High Availability Solutions for Databases?
An anonymous reader asks: "What would be the best high availability solution for databases? I don't have enough money to afford Oracle RAC or any architecture that require an expensive SAN. What about open source solutions? MySQL cluster seems to be more master/slave and you can lose data when the master dies. What about this Sequoia project that seems good for PostgreSQL and other databases? Has anyone tried it? What HA solution do you use for your database?"
Don't buy the RAC hype. I've seen too many misperformant RAC clusters that Oracle couldn't fix to save their life (and no, they weren't all bad vendor configuratins either).
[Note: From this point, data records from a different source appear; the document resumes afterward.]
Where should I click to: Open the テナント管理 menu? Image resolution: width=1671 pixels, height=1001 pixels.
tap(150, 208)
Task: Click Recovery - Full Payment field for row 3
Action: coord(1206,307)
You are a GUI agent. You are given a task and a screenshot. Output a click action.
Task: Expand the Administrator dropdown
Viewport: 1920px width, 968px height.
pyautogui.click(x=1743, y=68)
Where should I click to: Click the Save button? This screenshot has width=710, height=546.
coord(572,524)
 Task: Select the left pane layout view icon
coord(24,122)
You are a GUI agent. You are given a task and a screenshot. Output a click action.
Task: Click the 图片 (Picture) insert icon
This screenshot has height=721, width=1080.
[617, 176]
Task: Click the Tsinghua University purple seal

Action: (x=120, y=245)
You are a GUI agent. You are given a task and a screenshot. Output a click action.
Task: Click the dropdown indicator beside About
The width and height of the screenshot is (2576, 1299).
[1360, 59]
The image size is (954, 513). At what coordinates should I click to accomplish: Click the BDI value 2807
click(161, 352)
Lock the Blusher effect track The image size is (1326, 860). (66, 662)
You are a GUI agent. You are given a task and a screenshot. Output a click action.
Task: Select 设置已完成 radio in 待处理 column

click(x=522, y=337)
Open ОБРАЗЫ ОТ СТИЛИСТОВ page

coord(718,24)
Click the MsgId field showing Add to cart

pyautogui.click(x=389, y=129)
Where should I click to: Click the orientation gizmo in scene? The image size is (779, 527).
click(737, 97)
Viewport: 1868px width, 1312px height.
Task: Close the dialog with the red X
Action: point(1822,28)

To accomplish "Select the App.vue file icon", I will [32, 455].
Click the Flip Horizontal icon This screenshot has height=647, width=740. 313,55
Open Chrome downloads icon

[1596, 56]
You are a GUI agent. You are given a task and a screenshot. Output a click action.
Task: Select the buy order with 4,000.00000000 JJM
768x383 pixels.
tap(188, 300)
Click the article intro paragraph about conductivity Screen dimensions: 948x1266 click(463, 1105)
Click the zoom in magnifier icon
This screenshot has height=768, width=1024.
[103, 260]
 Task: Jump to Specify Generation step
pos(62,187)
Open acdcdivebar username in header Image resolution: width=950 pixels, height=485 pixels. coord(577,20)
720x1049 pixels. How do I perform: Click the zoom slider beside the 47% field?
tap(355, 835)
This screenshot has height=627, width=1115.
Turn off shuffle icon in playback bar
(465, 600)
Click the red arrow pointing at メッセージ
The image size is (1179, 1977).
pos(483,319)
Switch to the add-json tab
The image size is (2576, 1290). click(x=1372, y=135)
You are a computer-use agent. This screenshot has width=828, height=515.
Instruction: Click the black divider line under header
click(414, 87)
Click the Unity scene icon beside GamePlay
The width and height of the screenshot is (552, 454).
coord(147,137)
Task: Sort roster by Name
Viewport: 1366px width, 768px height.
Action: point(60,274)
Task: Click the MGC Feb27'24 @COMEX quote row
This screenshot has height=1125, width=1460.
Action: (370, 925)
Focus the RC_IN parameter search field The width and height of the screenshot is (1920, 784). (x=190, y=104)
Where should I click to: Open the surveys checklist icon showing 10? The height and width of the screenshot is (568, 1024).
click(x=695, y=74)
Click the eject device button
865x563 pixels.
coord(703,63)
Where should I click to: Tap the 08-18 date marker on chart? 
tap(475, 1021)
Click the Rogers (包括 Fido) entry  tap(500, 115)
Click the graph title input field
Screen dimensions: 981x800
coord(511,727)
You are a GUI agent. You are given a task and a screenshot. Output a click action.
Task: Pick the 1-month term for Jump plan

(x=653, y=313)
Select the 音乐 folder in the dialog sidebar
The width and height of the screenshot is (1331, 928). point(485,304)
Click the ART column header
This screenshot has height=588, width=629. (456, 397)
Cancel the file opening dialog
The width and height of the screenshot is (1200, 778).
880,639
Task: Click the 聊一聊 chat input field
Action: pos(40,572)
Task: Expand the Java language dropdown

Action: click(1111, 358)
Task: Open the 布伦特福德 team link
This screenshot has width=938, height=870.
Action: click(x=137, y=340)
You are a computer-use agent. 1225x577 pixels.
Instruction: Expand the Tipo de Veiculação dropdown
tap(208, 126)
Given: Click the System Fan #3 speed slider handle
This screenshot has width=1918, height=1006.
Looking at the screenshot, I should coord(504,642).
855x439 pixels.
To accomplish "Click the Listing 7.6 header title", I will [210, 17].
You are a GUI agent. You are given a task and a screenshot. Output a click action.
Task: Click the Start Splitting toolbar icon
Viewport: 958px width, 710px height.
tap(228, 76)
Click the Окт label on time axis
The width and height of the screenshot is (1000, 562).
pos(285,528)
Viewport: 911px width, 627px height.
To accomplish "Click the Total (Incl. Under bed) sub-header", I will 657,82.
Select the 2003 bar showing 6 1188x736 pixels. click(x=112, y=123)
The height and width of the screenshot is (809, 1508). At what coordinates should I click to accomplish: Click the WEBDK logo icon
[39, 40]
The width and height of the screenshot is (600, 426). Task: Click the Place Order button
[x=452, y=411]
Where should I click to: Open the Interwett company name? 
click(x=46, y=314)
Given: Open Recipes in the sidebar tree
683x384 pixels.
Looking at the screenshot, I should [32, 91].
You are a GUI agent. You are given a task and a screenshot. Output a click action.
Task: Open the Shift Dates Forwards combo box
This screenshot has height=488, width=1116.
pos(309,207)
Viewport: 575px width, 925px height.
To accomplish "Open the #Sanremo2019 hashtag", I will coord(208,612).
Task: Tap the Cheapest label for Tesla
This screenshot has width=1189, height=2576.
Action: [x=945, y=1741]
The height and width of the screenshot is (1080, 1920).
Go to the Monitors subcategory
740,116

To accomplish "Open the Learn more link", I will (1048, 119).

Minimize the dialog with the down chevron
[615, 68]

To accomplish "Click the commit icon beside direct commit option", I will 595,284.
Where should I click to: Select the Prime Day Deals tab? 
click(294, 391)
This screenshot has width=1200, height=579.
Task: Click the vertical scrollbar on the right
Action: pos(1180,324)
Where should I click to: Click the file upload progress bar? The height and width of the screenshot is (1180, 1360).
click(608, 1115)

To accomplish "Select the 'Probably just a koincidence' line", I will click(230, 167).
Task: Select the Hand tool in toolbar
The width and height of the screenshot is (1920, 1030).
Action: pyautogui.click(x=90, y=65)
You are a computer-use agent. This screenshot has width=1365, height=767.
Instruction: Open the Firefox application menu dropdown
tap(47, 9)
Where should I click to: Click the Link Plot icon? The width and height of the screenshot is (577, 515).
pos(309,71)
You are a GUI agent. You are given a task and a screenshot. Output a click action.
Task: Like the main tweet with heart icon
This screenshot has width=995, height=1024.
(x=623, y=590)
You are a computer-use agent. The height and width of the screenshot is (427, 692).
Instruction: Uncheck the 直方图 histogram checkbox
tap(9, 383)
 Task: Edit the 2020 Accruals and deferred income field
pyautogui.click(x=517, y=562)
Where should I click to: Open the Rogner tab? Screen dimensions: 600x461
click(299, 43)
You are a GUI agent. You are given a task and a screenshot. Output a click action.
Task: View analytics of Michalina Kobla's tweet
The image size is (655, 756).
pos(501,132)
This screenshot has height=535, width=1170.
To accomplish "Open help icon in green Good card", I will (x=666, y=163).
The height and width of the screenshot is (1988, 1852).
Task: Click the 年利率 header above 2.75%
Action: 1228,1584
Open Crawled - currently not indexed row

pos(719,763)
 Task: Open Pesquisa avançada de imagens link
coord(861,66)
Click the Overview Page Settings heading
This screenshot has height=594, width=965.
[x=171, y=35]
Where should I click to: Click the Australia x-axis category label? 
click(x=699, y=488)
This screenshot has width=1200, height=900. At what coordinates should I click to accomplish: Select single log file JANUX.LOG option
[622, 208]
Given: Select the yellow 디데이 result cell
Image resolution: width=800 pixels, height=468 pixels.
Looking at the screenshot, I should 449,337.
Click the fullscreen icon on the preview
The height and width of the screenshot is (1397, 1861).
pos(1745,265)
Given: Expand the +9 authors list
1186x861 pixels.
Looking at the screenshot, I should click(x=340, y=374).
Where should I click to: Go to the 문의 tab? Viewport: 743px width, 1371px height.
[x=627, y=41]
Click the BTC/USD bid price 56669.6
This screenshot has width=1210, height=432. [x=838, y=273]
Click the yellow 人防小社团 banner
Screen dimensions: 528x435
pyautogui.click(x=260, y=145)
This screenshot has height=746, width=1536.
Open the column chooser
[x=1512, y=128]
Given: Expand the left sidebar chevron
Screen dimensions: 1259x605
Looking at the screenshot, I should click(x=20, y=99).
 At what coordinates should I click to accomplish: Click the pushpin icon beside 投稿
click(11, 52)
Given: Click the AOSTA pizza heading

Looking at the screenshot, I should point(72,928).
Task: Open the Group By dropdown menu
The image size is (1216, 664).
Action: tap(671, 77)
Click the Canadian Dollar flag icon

While MySQL supports master/slave replication, MySQL Cluster specifically avoids that entire model. It's an entirely synchronous database storage engine. If you want master/slave, use postgres. If you want high availability and can handle the lack of a small number of features, MySQL Cluster is the way to go. The only real downside to the architecture required for CLuster is that all of the data is stored in RAM based tables. transactions are logged to disk every (configurable) time interval. If you're going to try for HA, you might want to RTFM on the available options before you settle on one.
We chose to go with a Master / Slave option which basically gave us failover within 3 seconds. Any more fine grained monitoring and the CPU performance on the slave gets pretty high. Not ideal, but probably the best option that uses MySQL when you don't want to be tied so much to one platform.
1;
Just use .NET's XML serialisation on a DataSet to use an offline file a high availability server which has a RAID-5 array. Ok... so that's not really high availability, simple or really sensible but it would be a bit of fun.
.mdb files (created using Jet, it's free) updated asynchronously using a few COM objects in Transaction Server? Well, it wouldn't work but the idea is pretty cool. Well actually it isn't really but you know.
How about you have a few Access
Or just write down all of your data, photocopy it and give the copy to your Mum (that's Mom, to all you yanks.. (why are you called "yanks"?)). And let's face it, your Mum, oops sorry Mom, is always itching for your phone call. Maybe you should call her more often?
It's ok, I think I'm hilarious but know I'm not.
If you did go the Oracle route, you might take a look at Data Guard. It may be a cheaper option than RAC. It lets your site run in an active/standby mode. I'm not a DBA, but I think you can configure Data Guard with different levels of reliability. Guaranteed synchronization is one of those levels. I'm thinking that it would let you automatically fail over to the standby site if the active site goes down, but you'd have to look at the docs for sure. The nice thing about this route is that you could have a remote disaster recovery site. BTW, "master/slave" is not "politically correct." I have actually heard of people having to reword documentation becuase of some policy that said those terms couldn't be used.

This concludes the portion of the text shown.